##### Passage given #####

Just wondering if you could shed some light about the specifics behind the slowdown in Foodservice in Western Canada from your perspective. And I guess on, along the same lines, when do you expect to get normalized margins on your Québec meat program?
Yes. I think, in general terms, Derek, we have seen a slowdown in terms of traffic at some of our Foodservice customers in Western Canada. A lot of it was in June. We had strong April and May and June was slower. We don't know if that's related to the slowdown in real estate to the weather. But anyway, yes, that's what happened. And obviously, we are pleased with the progress we've done with respect to distribution to specialty retail, but Foodservice was lower than we had anticipated.
Have you seen that pick up again, since June, George?
July was similar to June.
Okay. And maybe just on your margins -- sorry, on your guidance, just to clarify. Are you still expecting the 13% organic growth in the Specialty Foods segment? And second, is the decrease in the top end of the EBITDA range titling to food distribution?

##### Data provided #####

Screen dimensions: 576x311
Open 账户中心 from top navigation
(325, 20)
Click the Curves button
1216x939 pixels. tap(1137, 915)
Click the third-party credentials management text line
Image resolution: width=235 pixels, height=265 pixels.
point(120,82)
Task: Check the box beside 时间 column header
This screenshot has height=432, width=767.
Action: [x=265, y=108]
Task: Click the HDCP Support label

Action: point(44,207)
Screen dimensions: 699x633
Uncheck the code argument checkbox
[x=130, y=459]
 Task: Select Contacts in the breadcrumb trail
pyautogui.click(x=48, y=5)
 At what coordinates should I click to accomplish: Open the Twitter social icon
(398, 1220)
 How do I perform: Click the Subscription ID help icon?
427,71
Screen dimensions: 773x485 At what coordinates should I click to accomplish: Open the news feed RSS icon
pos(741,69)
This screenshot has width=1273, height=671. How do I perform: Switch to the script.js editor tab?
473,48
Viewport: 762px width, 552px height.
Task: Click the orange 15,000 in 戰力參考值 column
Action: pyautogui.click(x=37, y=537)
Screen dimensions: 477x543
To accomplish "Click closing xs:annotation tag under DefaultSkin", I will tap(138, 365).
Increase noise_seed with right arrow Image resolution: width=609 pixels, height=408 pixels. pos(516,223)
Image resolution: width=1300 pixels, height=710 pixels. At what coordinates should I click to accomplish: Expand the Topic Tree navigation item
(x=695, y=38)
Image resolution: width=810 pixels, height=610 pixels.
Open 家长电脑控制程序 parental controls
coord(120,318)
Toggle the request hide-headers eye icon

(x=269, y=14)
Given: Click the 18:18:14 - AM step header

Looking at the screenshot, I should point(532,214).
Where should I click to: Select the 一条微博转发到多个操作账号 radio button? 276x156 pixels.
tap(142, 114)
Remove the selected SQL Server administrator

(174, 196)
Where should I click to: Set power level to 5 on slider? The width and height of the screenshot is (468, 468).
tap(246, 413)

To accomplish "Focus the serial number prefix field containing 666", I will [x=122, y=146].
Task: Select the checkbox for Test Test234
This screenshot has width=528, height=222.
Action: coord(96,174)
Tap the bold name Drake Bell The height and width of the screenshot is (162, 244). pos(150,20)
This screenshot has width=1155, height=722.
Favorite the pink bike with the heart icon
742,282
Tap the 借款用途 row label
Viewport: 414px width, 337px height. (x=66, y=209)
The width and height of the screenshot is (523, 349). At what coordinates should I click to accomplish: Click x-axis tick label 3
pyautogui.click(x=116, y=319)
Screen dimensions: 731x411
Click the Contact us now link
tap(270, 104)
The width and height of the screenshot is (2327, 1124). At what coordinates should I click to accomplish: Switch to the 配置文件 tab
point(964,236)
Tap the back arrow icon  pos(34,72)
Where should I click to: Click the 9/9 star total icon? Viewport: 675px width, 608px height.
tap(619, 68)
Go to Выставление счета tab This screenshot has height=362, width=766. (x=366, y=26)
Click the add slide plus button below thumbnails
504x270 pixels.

#####

• **What to do**
Proceed with the earnings call exchange on Foodservice in Western Canada from the point where it stops above.

• **Answer below**
Yes. No. That's exactly it, Derek. And reflecting what's happened -- again, a little bit of a slowdown in the Foodservice segment and then disruptions in the seafood supply chain.
Okay. So that longer term, 4% to 6% target, how should we look at that in terms of revenue growth?
In terms of the distribution group?
Yes, Will.
Yes. The big driver this year was going to be in that group, the expansion of the new GTA facility. With that now coming online towards the end of the year and the challenges in the seafood group, yes, we're probably looking at closer to the -- to be within that 4% to 6% range.
Your next question comes from the line of David Newman with Desjardins Capital Management.
So just to frame this properly, I think your organic growth was 13%. At the beginning then, it was 10.5%, and with the GTA facility now towards 2019, you said, 4% to 6% in PFD. Where do you think the Specialty Foods could be by the end of the year in terms of organic growth?
Yes. We haven't changed our outlook on the Specialty Foods.
Okay. So is this still kind of well, 10.5% overall is kind of what you're sort of assuming for the year?
Yes. I think that's roughly what it works out to, David. I don't have the math in front of me right now.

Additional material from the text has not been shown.